Pour supprimer les fichiers de ta corbeille(regroupe-les dans un dossier), essaie ça :
Ouvre le Terminal et tape :
sudo rm -rf [glisser-déposer de ton dossier depuis la corbeille puis touche 'retour']
(Fais attention à bien mettre les espaces, notamment celui après -rf avant de faire ton glisser-déposer)
Ensuite tape ton mot de passe et valide avec la touche 'retour'.

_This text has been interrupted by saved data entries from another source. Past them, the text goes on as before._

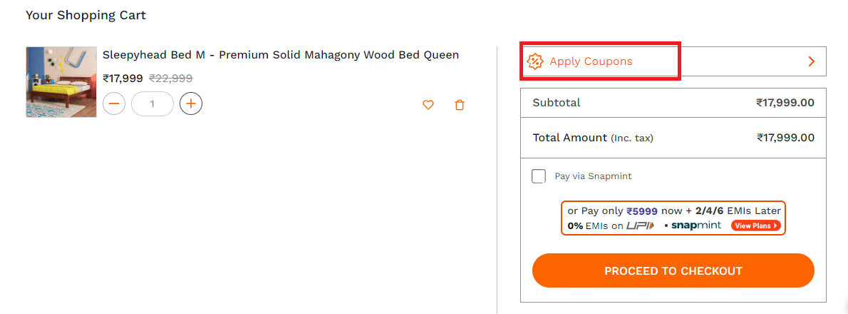Viewport: 848px width, 314px height.
Task: Open Apply Coupons text link
Action: pos(591,61)
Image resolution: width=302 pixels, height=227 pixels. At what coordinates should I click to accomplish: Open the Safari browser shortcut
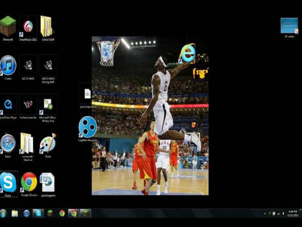tap(8, 143)
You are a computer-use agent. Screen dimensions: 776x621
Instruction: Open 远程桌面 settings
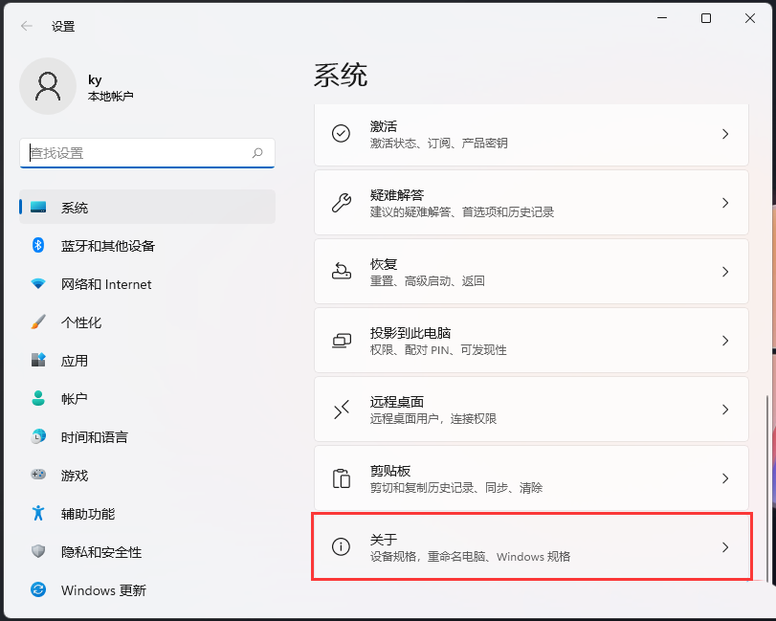tap(532, 410)
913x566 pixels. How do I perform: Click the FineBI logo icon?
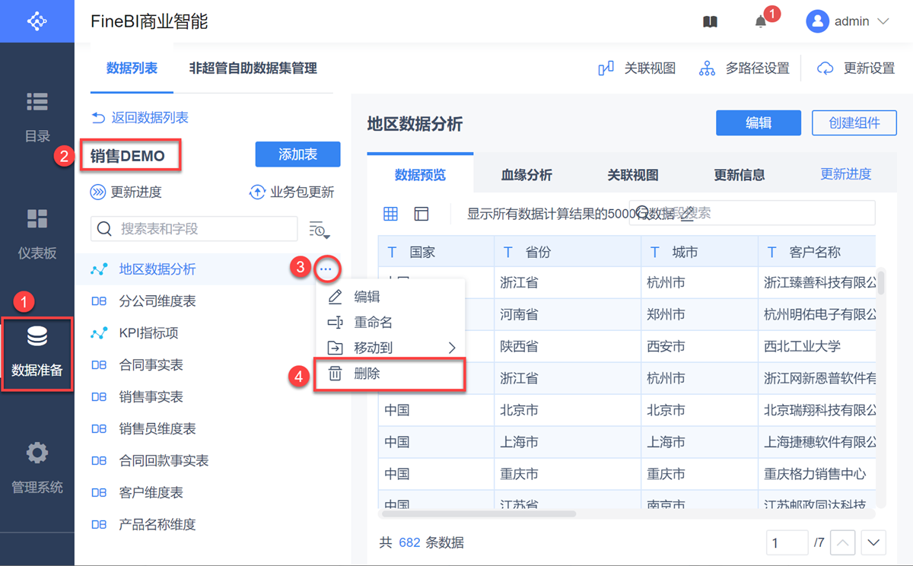click(37, 21)
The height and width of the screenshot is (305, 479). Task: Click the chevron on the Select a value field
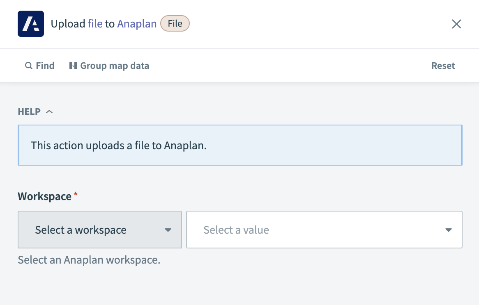pos(448,230)
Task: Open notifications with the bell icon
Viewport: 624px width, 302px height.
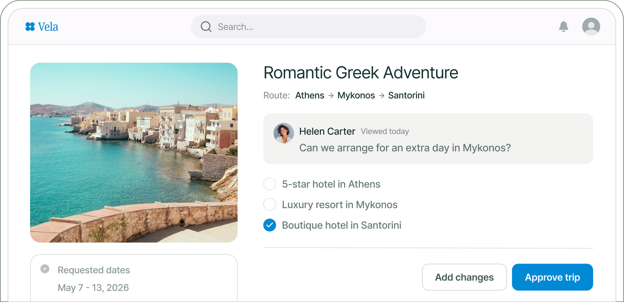Action: [564, 27]
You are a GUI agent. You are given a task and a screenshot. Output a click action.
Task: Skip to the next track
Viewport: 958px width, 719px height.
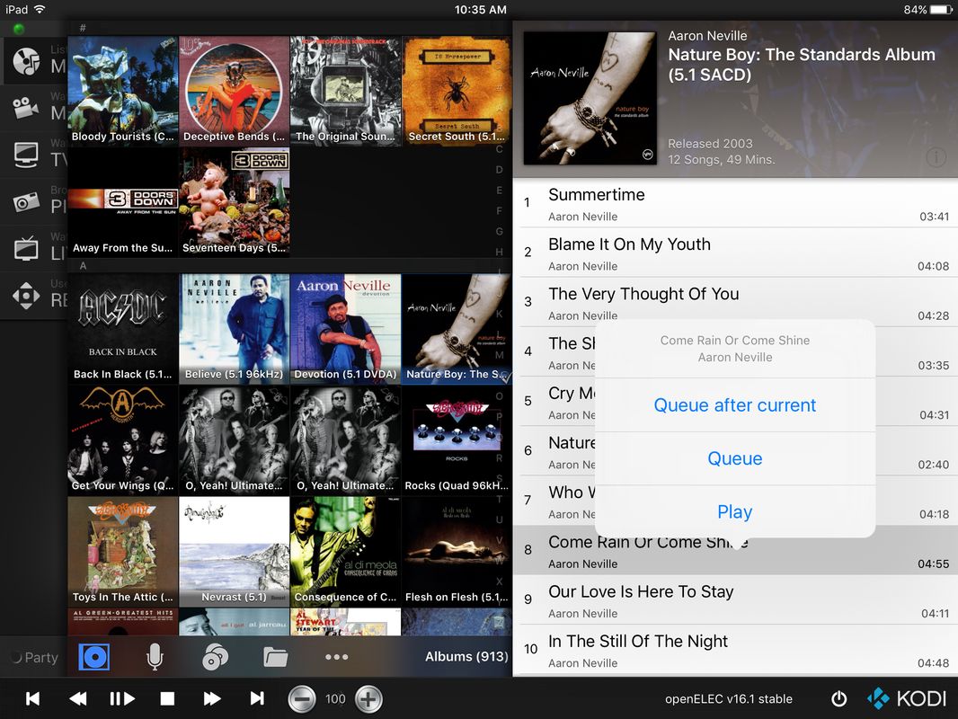257,698
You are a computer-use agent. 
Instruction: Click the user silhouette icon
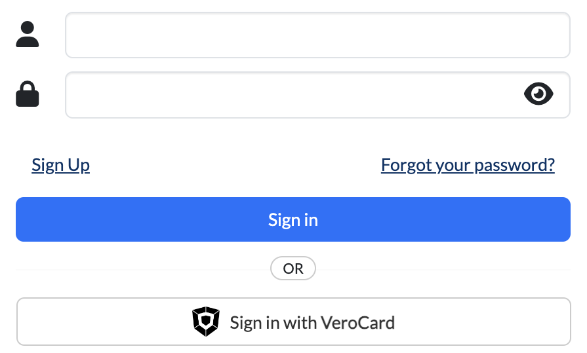(x=28, y=35)
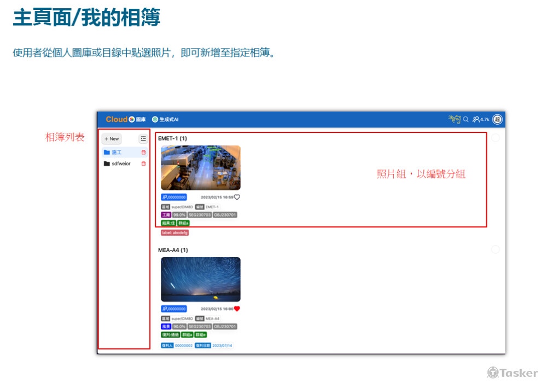Image resolution: width=547 pixels, height=384 pixels.
Task: Open the MEA-A4 star trails thumbnail
Action: coord(200,279)
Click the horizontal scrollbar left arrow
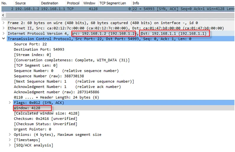This screenshot has width=235, height=152. coord(3,15)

Pour l'entretien, je te conseille d'installer AppleJack qui s'utilise en mode single user(touches pomme et s enfoncées au démarrage) et qui permet de se passer du redémarrage fastidieux sur CD.


----------



## anmaus (17 Mars 2006)

Merci pour les conseils les gars,

Néanmoins MacMarco, je fais face à deux problèmes concernant ta manip :

- d'abord, comment faut-il procéder pour regrouper tous mes éléments dans un dossier à l'intérieur (ou à l'extérieur ?) de la corbeille ?
- ensuite je ne dispose pas (plus en fait) de l'"option" glisser-déposer sur mon ibook (c'est mon deuxième souci justement)

Ithymique,

J'ai installé Onyx et ai procédé à la réparation des autorisations du disque (également dans l'utilitaire du disque). Sur Onyx j'ai également procéder au forçage du vidage de la corbeille, opération dont Onyx me dit qu'elle a été réalisé avec succés ... sauf que mes fichiers sont toujours là quand je vérifie ma corbeille. Tenaces les petits fichiers de m....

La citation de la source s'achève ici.